La natura nella poetica leopardiana: un concetto in dinamica evoluzione, che da fonte del pessimismo divenne ragione del riscatto umano.
La Natura è donna. Ha il volto quasi di una sfinge, a metà tra bello e terribile, una forma smisurata di donna seduta in terra, col busto ritto e il dorso poggiato ad una montagna, a metà tra l’essere numinosa, quasi religiosamente maestosa, e l’essere sacralmente terribile.
La Natura è il piacere vestito dalle illusioni, la Natura è la ragione svestita da ogni illusione.
Che Leopardi ne fosse impaurito, che Leopardi ne fosse affascinato, egli ha fatto della Natura la sua religione e la sua depressione, qualcosa in cui credere, qualcosa per cui morire.
Influenzato da un retroterra culturale sensistico e materialistico, Leopardi pensa che la felicità si trovi nel piacere, che l’uomo desidera con istintività ma non può raggiungere mai.
Da questa tensione inappagata nasce l’infelicità e l’insoddisfazione perpetua che solo l’ignoranza del vero potrebbe placare.
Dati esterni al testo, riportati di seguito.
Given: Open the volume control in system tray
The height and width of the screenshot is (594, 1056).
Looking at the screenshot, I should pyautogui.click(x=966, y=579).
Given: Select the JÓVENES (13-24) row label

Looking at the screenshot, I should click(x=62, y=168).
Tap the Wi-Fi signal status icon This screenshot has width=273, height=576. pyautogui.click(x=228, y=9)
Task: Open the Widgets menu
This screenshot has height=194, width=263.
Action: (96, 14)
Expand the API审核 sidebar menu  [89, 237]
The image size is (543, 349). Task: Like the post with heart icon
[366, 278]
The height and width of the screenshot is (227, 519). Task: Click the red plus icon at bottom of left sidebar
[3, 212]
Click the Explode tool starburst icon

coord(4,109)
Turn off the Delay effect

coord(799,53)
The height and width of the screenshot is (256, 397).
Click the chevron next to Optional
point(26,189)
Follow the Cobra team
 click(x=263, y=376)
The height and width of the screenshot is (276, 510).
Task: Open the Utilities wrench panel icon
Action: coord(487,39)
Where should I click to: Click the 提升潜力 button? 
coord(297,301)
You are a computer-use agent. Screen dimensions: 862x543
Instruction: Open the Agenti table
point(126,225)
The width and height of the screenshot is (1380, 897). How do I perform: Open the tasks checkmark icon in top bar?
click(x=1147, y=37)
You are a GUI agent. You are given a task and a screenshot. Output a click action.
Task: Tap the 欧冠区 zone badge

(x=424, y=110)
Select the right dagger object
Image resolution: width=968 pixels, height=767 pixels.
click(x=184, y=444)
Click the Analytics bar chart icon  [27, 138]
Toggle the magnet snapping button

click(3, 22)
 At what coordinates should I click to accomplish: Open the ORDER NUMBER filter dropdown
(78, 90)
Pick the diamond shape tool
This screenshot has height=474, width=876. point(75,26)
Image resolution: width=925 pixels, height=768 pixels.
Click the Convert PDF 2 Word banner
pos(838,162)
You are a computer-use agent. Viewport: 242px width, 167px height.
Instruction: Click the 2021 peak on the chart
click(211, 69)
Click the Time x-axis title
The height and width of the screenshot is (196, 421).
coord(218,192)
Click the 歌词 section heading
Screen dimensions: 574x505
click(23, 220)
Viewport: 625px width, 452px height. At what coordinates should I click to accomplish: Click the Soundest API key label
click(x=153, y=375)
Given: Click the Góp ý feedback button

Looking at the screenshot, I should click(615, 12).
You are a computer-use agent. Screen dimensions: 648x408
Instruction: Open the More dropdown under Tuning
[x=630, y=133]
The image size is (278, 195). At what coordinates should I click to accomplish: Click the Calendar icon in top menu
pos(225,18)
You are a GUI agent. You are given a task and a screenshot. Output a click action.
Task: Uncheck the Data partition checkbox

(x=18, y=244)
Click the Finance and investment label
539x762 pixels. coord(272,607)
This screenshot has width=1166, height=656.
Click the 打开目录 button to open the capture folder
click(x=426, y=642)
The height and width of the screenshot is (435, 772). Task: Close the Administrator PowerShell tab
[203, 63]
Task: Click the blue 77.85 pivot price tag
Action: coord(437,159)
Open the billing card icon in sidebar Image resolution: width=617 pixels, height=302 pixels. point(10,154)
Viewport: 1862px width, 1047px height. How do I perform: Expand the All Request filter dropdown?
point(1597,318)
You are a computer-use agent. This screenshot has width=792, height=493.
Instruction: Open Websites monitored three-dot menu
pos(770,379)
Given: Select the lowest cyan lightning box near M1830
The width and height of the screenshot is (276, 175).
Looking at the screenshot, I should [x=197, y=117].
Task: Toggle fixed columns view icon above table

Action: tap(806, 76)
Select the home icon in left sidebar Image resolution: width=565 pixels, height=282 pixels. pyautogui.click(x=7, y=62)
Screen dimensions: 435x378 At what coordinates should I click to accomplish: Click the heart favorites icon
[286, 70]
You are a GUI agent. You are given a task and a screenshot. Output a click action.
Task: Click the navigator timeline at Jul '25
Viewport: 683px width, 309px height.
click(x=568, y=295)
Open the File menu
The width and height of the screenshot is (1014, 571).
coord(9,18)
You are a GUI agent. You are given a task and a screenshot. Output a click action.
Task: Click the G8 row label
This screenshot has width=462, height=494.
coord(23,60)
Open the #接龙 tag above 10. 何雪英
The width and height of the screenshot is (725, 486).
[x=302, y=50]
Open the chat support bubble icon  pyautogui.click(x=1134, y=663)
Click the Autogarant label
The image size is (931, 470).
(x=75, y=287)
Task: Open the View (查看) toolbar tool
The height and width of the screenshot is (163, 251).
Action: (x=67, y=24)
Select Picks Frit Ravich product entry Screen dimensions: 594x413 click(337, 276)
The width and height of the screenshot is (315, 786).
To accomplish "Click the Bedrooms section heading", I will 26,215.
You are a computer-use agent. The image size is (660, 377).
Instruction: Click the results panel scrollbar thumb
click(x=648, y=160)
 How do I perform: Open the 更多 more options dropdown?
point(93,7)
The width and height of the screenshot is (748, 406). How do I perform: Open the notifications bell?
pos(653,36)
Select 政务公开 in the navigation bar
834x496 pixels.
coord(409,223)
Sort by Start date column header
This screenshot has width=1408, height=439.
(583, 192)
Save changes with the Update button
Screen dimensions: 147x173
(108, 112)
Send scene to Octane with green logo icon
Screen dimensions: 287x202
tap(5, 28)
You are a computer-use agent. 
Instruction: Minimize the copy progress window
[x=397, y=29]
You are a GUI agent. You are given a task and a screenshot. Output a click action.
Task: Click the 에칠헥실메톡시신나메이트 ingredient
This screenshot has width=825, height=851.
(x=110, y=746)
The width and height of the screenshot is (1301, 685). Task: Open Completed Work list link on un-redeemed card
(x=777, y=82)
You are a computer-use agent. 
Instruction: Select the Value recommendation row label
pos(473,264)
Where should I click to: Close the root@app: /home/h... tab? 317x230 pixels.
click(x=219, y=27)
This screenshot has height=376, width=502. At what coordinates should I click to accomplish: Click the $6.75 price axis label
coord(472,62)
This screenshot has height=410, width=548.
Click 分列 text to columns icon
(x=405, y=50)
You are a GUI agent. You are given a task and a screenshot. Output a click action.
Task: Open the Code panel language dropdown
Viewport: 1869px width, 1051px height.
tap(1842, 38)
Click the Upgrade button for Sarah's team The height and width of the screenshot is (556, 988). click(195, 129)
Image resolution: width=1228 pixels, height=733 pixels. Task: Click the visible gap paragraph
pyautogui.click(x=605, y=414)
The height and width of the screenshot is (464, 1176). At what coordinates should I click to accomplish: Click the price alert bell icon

Leopardi stesso pensa di aver trovato la sua felicità in una forma di Natura benigna, ma poi comprende il vero.
La comprensione leopardiana del vero parte da una convinzione in cui la Natura è grande e la ragione nemica di ogni grandezza e si consolida tramite la sua antitesi.
Il sistema di Leopardi è quindi imperniato sulla dialettica dei concetti di Natura e ragione, a partire dalle sue prime opere e in modo sempre diverso nelle seguenti. Questo mutamento matura il pensiero filosofico di Leopardi.
Nelle prime opere, infatti, la Natura non ha una connotazione negativa, anzi, citando lo Zibaldone, l’autore afferma che essa rappresenti il regno del bello e delle care illusioni “senza cui la vita nostra sarebbe la più misera e barbara cosa”, ne consegue che la ragione è il principio della coscienza che inaridisce la poesia e toglie ai sogni l’affascinante proprietà illusoria.
Discorso del tutto analogo al ciclo vitale; la Natura da’ la felicità tramite l’ingenuità fanciullesca, la ragione da’ il dolore tramite la sterile saggezza degli adulti. È quindi chiara l’opposizione di Leopardi all’Illuminismo.
La Natura benigna del pessimismo storico leopardiano si trasforma presto però in Natura maligna, con l’accentuarsi, nel poeta, della concezione meccanicistica del mondo.
Contro le prime illusioni sentimentali e dopo la svolta pessimistica dei ventitré, la Natura assume una concezione ben lontana dalla precedente, ne scopre di essa la qualità illusoria e mitica, in quanto forza suprema incurante dell’uomo.
Questo concetto è di ampia discussione nel “Dialogo della Natura e di un Islandese”, che svela l’indifferenza cieca e la forza distruttrice con le quali, la Natura, è impegnata solo a rispettare un ciclo vitale che si sussegue senza risparmiare dolori.
Leopardi scopre quindi l’uso attivo della ragione, grazie alla quale l’uomo lotta contro l’aridità e l’agnosticismo della Natura.
Leopardi muore apprezzando ciò che primitivamente disprezzava, apprezza quindi il vero volto della Natura, per quanto terribile e ostile, per quanto causa e motivo dell’unione della comunità umana. Una collettività consapevole della sua piccolezza dinanzi ad una Natura maligna ma non per questo rassegnatasi: al contrario, gli si presenta la possibilità di riscattarsi, creando una civiltà nuova basata sul valore umano più vero, la pietà.